Asriyan became involved with the Diocese of the Armenian Church of America, volunteering to be the musical entertainment for all Church events. As part of the committee of the Russian-Armenian Church community, Albert directed the musical programs, concerts, and child/adult performances. The youth church group performed at several events, representing Armenian culture at live annual festivals including NYANA-New York Association for New Americans, Summer Armenian Festivals in New Rochelle, at St. Nersess Seminary, NY, St. Vartan Armenian Cathedral in New York, NY, Holy Martyrs Armenian Church Bayside Queens, NY, St. Mary Armenian Apostolic Church in New Jersey. Asriyan was awarded Certificates of Appreciation from the Primate, Archbishop Khajag Barsamian.

In 1996 Asriyan set up his own entertainment program, Albert's Show Orchestra , consisting of Albert Asriyan (artistic leader, violinist, vocalist, keyboardist, arranger, composer), his wife, Ivetta Asriyan (vocalist, songwriter), Robert Toniev (vocalist, keyboardist), Levon Mnatsakanian (vocalist), Arthur Gesiyan (guitar), Lev Yelisavetski (vocalist/keyboard), Eduard Kurchakov (saxophone), Isabelle-Bella Khanuka (vocalist) and other musicians. In 2000, Asriyan's daughters Julie Anna and Kristina, whom Albert had enrolled in music studies since childhood, joined Albert's Show Orchestra.

Asriyan was invited to perform at private and public events all over the US. He worked at several Russian clubs/restaurants in Brooklyn.

In 2000, Asriyan's musical instruments and stage equipment burned in a restaurant fire in Brighton Beach, Brooklyn. The fire destroyed his old Italian handmade violin, on which he had played since youth, and his collection of music recordings, music books, lyrics and notes. With the help of friends and family, he was able to purchase new instruments, keyboards, violins, and stage equipment; returning to the stage soon after.

From 2000, Asriyan worked as a violin and guitar teacher at the International Children's Center For Performing Arts in Brooklyn, NY, as a private teacher, and as a consultant and arranger/composer for a children's string orchestra conducted by his sister Ruzanna Akopjan (Рузанна Акопджан), in New Jersey. Asriyan was also the arranger/songwriter/music consultant for Allegretto Music and Art Studio run by his sister-in-law Ida Melik-Mirzakhan (Ида Мелик-Мирзахан), with whom he wrote several songs.
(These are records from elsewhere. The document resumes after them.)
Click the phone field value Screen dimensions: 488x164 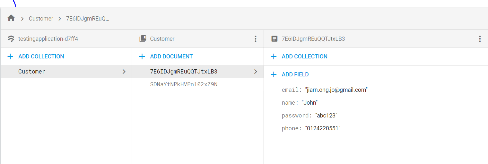[x=323, y=128]
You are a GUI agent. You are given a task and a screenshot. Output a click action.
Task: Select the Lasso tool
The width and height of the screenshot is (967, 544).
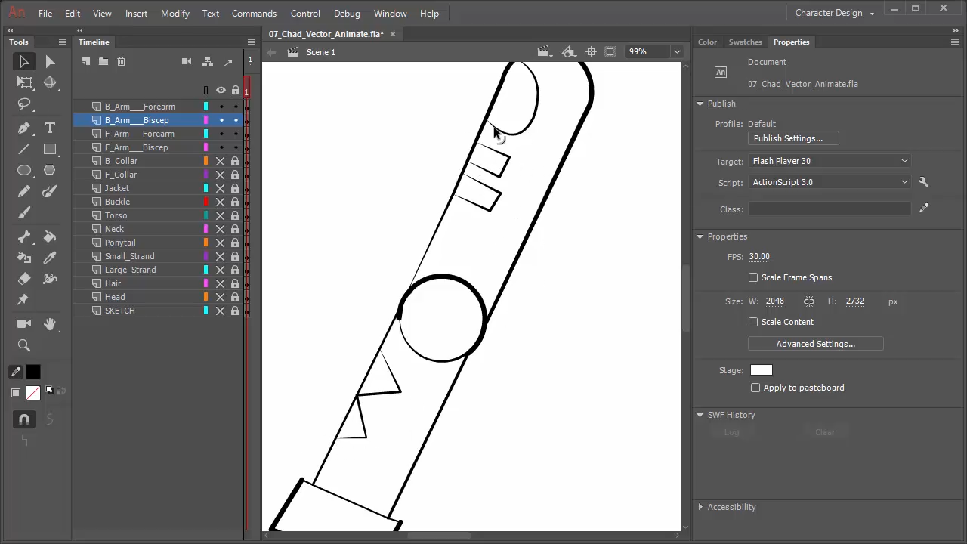[24, 104]
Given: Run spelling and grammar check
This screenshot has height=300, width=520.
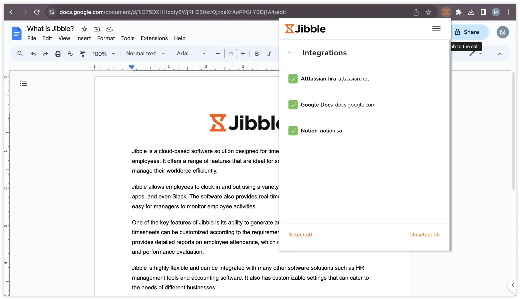Looking at the screenshot, I should [70, 54].
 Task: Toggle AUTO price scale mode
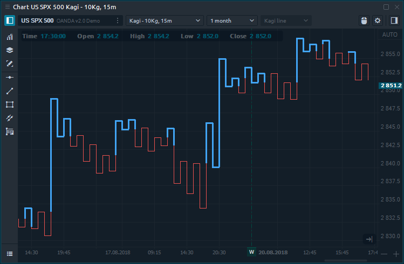(x=389, y=34)
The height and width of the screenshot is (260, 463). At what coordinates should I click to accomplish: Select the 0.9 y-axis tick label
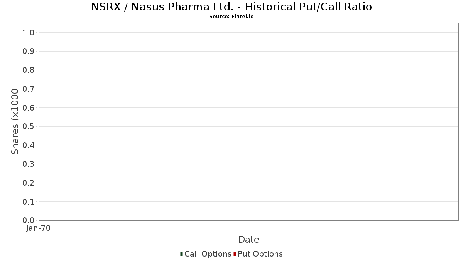tap(29, 52)
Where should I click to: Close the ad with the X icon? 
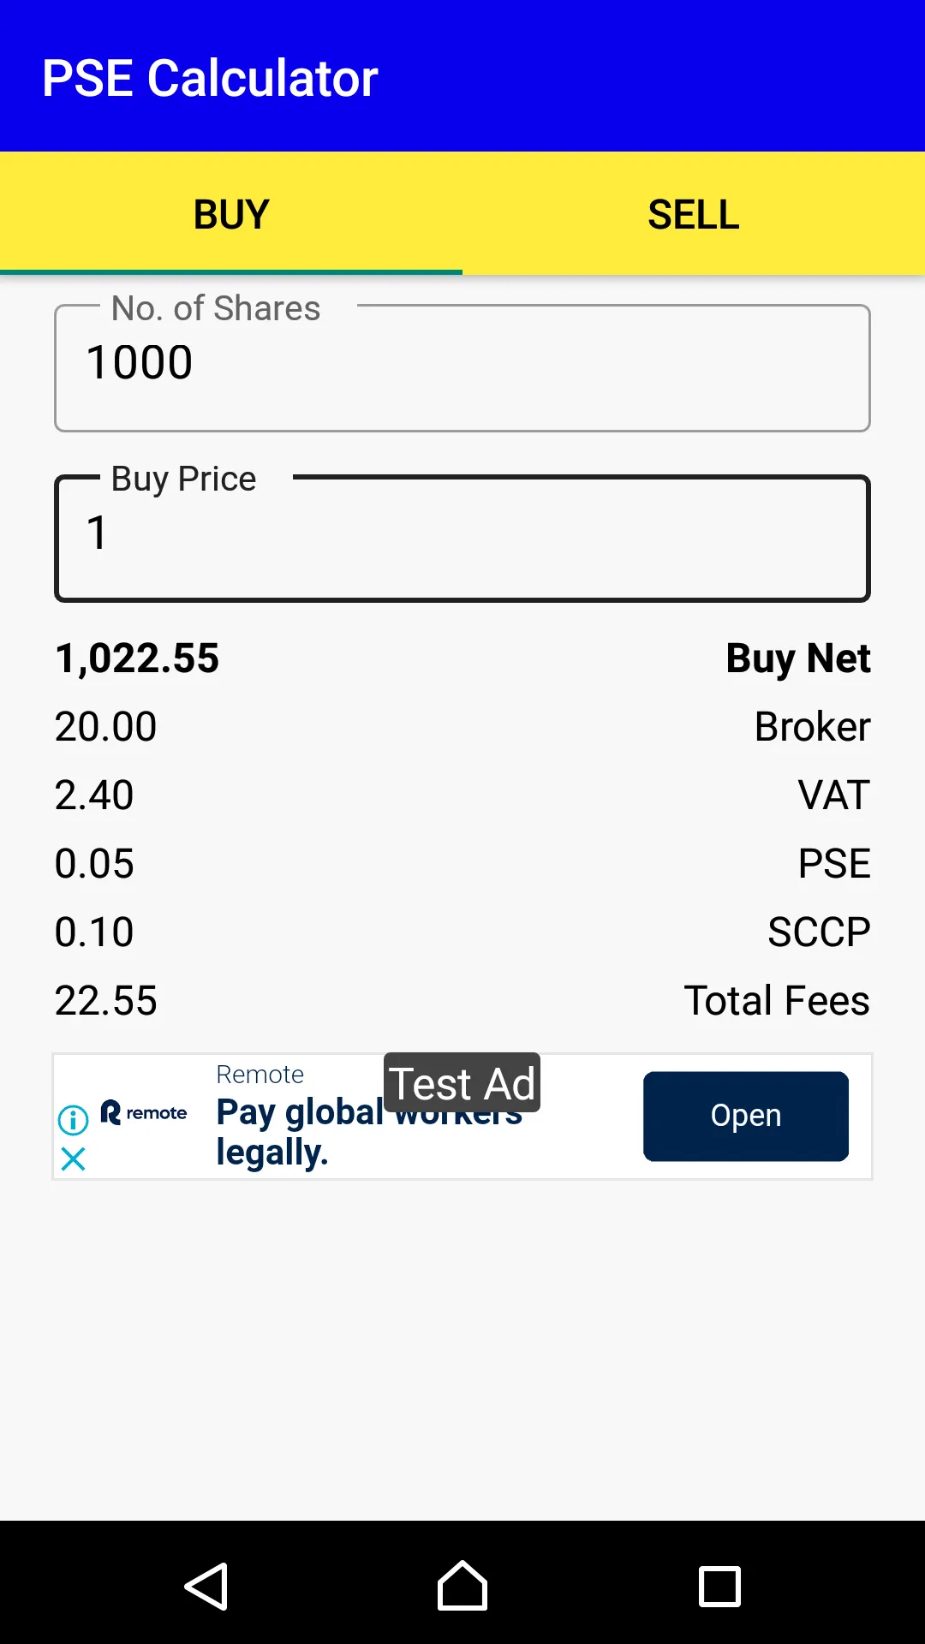pyautogui.click(x=74, y=1159)
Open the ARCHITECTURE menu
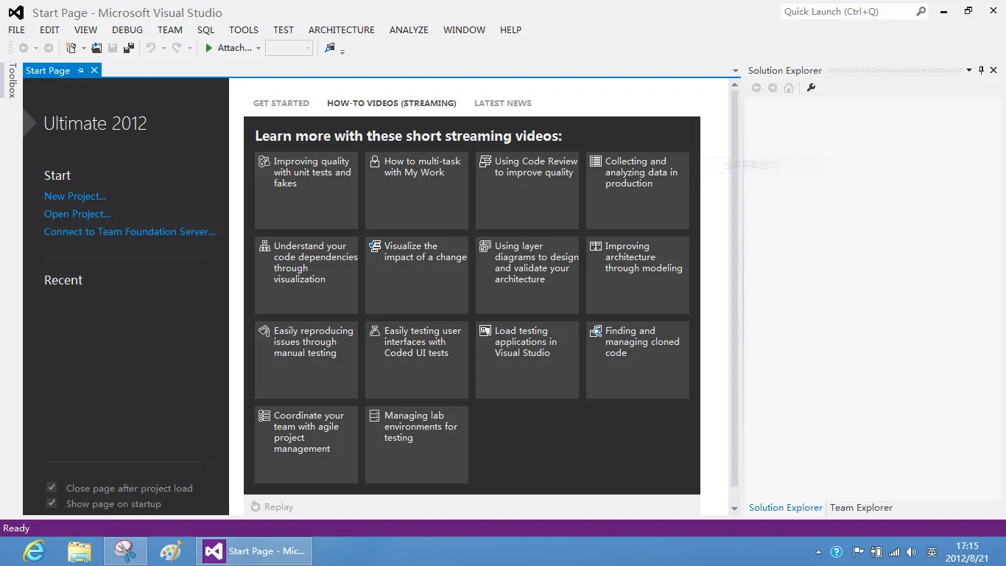This screenshot has height=566, width=1006. pos(341,30)
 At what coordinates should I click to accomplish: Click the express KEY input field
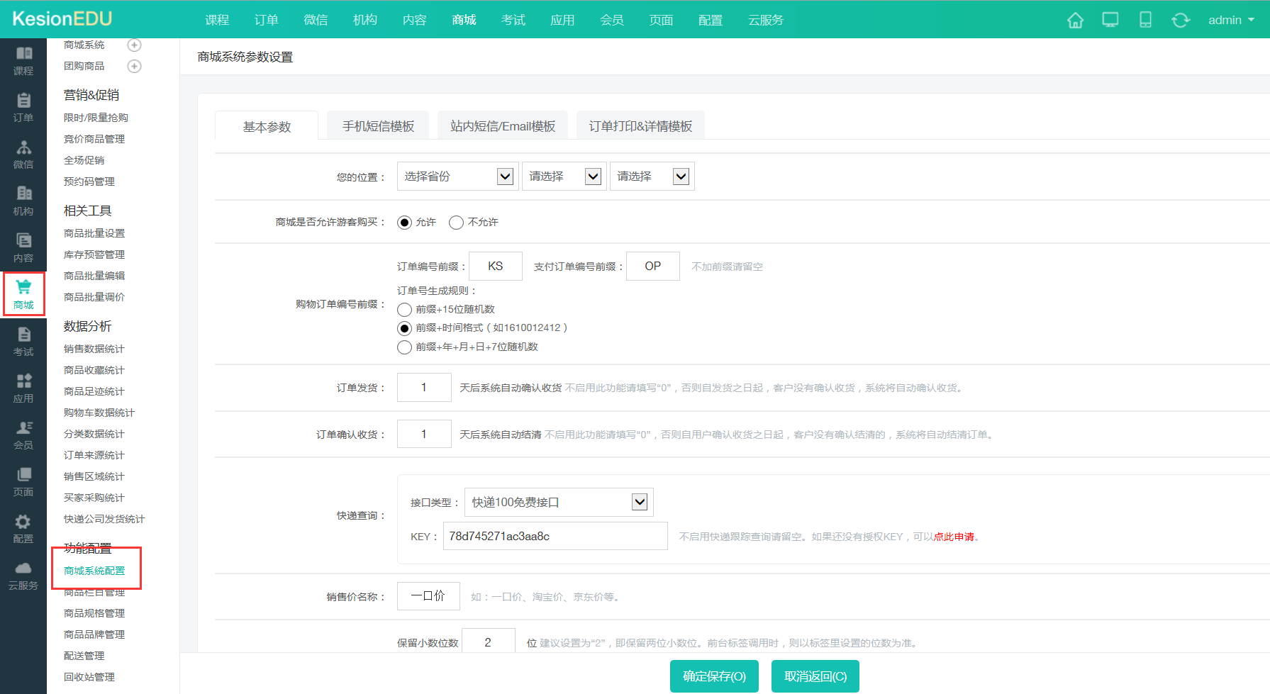coord(555,536)
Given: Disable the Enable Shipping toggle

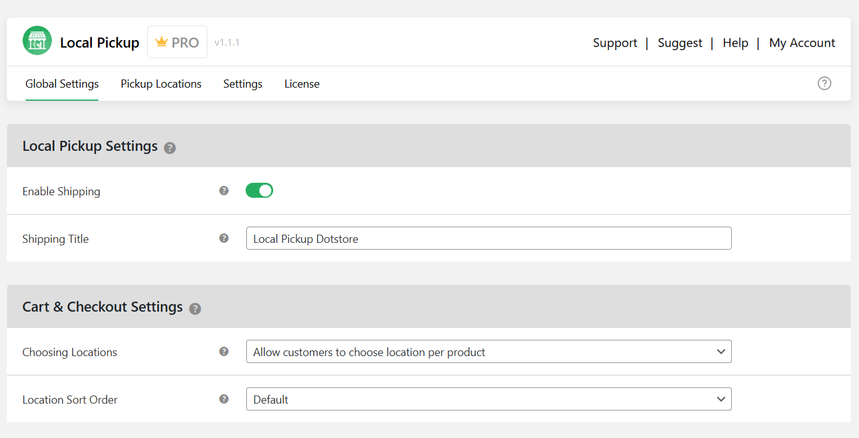Looking at the screenshot, I should click(259, 190).
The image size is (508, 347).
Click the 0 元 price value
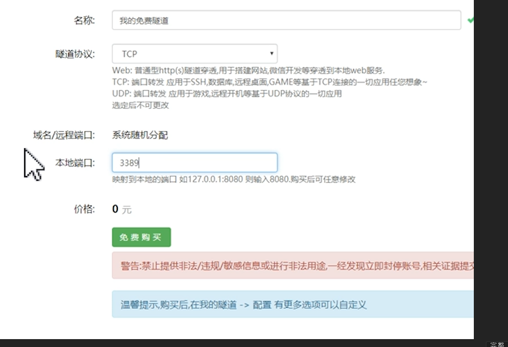tap(121, 209)
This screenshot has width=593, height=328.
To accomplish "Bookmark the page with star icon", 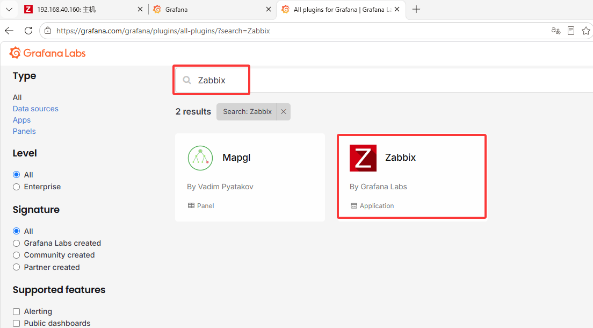I will click(x=586, y=31).
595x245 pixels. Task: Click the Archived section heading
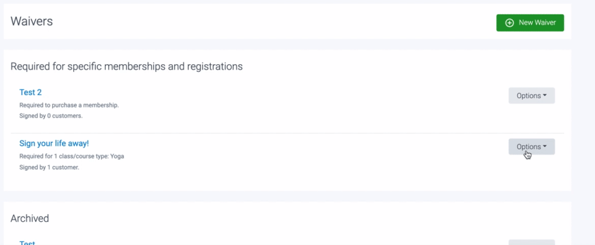[30, 218]
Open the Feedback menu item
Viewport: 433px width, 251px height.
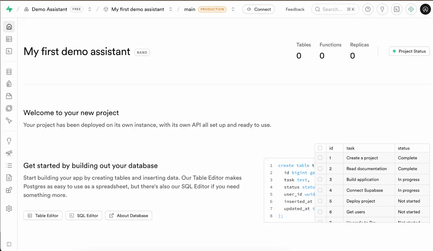[295, 9]
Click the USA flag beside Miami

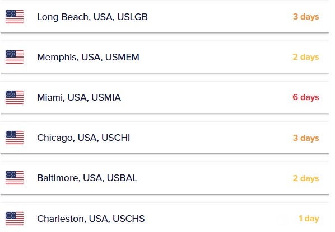15,97
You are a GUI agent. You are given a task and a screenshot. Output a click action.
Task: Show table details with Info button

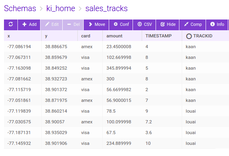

In 2005, Asriyan and Ida composed a requiem A moment of Silence to the lyrics of his niece Victoriya Melik-Mirzakhan and poetry of Ivetta and Ida's father Alexandr J. Mirzoyan. The requiem was performed by Ivetta (vocals), Igor Mirzoyan (clarinet and Armenian duduk), and Karine Kocharyan (Armenian poetry reading). Ardzagank Armenian TV created a video to the requiem which was broadcast nationally. The requiem was dedicated to Ida's son Alexander, who had been killed in an automobile accident at age 20 in 2003.

Asriyan enrolled his daughters into multiple music and art schools for music, dance and the performing arts. Asriyan and Ivetta's song Zvezdopad (Russian: Звездопад, English: Star Falls) performed by their daughter Kristina was entered into the Russian-American song-writing competition Moya Pesnya (Russian: Моя Песня, English: My Song) broadcast on Russian-American TV station RTVI and Russian Davidzon Radio Station in 2006. Kristina was the winner, and 2006 Artist of the Year of the Our Talented Children competition (Russian: Конкурс Наши Талантливые Дети). Asriyan accompanied Kristina at her solo performance of Summertime, by George Gershwin, at the Merkin Concert Hall at Kaufman Center in New York City, on March 25, 2007. Asriyan and Ivetta released several albums of their own music as well as Russian and Armenian music, including violin classics of Albert's Show, which were distributed among the Russian-Armenian community in the tri-state area.

On November 22, 2007, Asriyan was invited to Davidzon Radio Station- program Karavan for their Thanksgiving Day celebration to talk about his life, career, music, and plans.

== Death ==
Less than a week from his radio interview, on November 27, 2007, Asriyan became ill and was taken to the Coney Island Hospital in Brooklyn, NY. He died on November 28, 2007, at the age of 56.

The New York Daily News published an article about Albert Asriyan on December 7, 2007, reflecting on his life and contribution to music.